In some embodiments, the memory 1704 may include a hierarchical memory. In this context, hierarchical memory refers to the concept of computer architecture where computer storage is separated into a hierarchy based on features of memory such as response time, complexity, capacity, performance, and controlling technology. Designing for high performance may require considering the restrictions of the memory hierarchy, i.e., the size and capabilities of each component. With hierarchical memory, each of the various memory components can be viewed as part of a hierarchy of memories (m₁, m₂, . . . , m_in) in which each member m_i is typically smaller and faster than the next highest member m_i+1 of the hierarchy. To limit waiting by higher levels, a lower level of a hierarchical memory structure may respond by filling a buffer and then signaling for activating the transfer. For example, in some embodiments, the hierarchical memory implemented in the memory 1704 may be separated into four major storage levels: 1) internal storage (e.g., processor registers and cache), 2) main memory (e.g., the system RAM and controller cards), and 3) on-line mass storage (e.g., secondary storage), and 4) off-line bulk storage (e.g., tertiary, and off-line storage). However, as the number of levels in the memory hierarchy and the performance at each level has increased over time and is likely to continue to increase in the future, this example hierarchical division provides only one non-limiting example of how the memory 1704 may be arranged.

The processing device 1700 may include a communication device 1706, which may be implemented substantially as described above with reference to the communication chip 1606 (FIG. 16). In some embodiments, the communication device 1706 may be a designated device configured to provide communication functionality for the components of the processing device 1700 (i.e., local), while the communication chip 1606 may be configured to provide system-level communication functionality for the entire computing device 1600 (i.e., global).

The processing device 1700 may include interconnects 1708, which may include any element or device that includes an electrically conductive material for providing electrical connectivity to one or more components of, or associated with, a processing device 1700 or/and between various such components.
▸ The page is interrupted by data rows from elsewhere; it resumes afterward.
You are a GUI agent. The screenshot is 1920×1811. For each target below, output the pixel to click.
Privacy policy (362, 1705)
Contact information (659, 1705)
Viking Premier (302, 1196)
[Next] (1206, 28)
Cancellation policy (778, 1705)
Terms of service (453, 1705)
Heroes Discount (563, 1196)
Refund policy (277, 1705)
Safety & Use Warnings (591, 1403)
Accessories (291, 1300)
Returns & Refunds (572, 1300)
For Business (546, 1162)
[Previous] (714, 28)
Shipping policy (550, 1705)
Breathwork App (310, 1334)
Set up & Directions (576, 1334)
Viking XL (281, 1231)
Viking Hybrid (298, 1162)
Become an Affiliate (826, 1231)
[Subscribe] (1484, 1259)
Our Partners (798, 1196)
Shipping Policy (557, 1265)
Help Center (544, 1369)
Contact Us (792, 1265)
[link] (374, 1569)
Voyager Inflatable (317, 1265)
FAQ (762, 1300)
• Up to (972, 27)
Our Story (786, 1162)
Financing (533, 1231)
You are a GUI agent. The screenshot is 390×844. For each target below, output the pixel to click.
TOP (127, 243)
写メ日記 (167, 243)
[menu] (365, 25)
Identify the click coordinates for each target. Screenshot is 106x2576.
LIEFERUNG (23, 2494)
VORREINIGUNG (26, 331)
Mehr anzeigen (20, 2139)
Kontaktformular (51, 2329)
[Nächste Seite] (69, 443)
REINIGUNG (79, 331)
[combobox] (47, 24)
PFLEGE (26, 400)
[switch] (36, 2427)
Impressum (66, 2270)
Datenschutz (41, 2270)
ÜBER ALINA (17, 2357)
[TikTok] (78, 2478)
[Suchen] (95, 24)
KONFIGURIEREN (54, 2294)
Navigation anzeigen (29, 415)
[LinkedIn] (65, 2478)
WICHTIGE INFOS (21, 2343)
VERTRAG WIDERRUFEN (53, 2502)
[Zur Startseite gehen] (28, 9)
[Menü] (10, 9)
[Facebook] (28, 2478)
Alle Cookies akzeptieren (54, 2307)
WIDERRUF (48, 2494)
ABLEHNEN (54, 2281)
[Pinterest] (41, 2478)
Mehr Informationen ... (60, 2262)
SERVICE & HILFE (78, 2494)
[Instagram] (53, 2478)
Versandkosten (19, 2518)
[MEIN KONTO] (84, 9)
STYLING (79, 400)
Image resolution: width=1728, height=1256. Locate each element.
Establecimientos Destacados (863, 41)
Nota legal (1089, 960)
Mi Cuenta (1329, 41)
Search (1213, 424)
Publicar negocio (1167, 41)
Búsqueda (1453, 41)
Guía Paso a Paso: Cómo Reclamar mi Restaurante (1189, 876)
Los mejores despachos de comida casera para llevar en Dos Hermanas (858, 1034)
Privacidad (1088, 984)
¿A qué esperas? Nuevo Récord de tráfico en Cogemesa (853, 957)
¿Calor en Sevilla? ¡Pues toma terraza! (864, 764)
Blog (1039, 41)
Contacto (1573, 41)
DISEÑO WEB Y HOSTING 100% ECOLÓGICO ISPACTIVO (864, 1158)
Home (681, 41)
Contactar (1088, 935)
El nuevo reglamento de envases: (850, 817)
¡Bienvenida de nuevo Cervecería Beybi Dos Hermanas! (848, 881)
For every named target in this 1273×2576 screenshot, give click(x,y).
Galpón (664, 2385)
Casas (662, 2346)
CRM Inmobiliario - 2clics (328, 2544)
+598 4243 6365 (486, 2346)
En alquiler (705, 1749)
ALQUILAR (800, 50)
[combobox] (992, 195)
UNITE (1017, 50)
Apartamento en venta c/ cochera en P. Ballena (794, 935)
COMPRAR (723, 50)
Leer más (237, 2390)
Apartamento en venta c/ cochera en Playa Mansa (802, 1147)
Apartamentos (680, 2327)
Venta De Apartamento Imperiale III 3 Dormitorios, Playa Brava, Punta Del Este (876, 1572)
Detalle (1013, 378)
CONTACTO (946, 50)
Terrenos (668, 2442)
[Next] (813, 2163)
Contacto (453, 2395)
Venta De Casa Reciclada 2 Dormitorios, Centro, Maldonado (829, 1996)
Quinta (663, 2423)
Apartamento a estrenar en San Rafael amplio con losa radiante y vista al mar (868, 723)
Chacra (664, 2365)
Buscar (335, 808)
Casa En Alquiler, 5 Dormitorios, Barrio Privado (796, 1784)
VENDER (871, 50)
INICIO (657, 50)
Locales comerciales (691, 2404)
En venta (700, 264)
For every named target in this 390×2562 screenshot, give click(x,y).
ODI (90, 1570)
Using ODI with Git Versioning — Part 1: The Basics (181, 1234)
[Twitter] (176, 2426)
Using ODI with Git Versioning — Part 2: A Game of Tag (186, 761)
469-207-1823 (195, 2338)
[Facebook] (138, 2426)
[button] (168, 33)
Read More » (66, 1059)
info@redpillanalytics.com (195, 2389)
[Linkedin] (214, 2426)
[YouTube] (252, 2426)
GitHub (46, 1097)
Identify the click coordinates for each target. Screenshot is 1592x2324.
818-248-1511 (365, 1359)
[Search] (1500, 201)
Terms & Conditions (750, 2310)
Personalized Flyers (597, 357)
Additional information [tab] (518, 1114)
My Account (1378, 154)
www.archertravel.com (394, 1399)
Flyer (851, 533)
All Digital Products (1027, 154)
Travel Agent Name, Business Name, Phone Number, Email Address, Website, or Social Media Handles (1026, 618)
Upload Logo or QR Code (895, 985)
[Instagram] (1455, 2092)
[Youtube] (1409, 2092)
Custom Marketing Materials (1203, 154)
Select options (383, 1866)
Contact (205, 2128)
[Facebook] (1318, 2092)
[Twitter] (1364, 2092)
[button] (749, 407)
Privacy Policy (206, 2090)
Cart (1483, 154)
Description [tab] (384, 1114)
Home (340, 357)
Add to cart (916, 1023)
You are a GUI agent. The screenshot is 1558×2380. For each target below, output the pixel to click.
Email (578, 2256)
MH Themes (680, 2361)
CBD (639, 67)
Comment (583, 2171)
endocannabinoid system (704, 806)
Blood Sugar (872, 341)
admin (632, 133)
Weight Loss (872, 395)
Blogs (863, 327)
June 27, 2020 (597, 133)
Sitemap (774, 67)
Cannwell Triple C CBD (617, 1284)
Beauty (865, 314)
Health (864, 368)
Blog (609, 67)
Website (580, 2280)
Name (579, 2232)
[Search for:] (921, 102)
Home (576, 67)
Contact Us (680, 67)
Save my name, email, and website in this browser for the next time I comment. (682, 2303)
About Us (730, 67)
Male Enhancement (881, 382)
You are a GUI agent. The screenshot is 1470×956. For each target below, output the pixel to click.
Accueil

Examples of the interconnects 1708 include conductive lines/wires (also sometimes referred to as “lines” or “metal lines” or “trenches”) and conductive vias (also sometimes referred to as “vias” or “metal vias”), metallization stacks, redistribution layers, metal-insulator-metal (MIM) structures, etc.

The processing device 1700 may include a temperature detection device 1710 which may be implemented substantially as described above with reference to the temperature detection device 1626 (FIG. 16) but configured to determine temperatures on a more local scale, i.e., of the processing device 1700 of components thereof. In some embodiments, the temperature detection device 1710 may be a designated device configured to provide temperature detection functionality for the components of the processing device 1700 (i.e., local), while the temperature detection device 1626 may be configured to provide system-level temperature detection functionality for the entire computing device 1600 (i.e., global).

The processing device 1700 may include a temperature regulation device 1712 which may be implemented substantially as described above with reference to the temperature regulation device 1628 (FIG. 16) but configured to regulate temperatures on a more local scale, i.e., of the processing device 1700 of components thereof. In some embodiments, the temperature regulation device 1712 may be a designated device configured to provide temperature regulation functionality for the components of the processing device 1700 (i.e., local), while the temperature regulation device 1628 may be configured to provide system-level temperature regulation functionality for the entire computing device 1600 (i.e., global).

The processing device 1700 may include a battery/power circuitry 1714 which may be implemented substantially as described above with reference to the battery/power circuitry 1610 (FIG. 16). In some embodiments, the battery/power circuitry 1714 may be a designated device configured to provide battery/power functionality for the components of the processing device 1700 (i.e., local), while the battery/power circuitry 1610 may be configured to provide system-level battery/power functionality for the entire computing device 1600 (i.e., global).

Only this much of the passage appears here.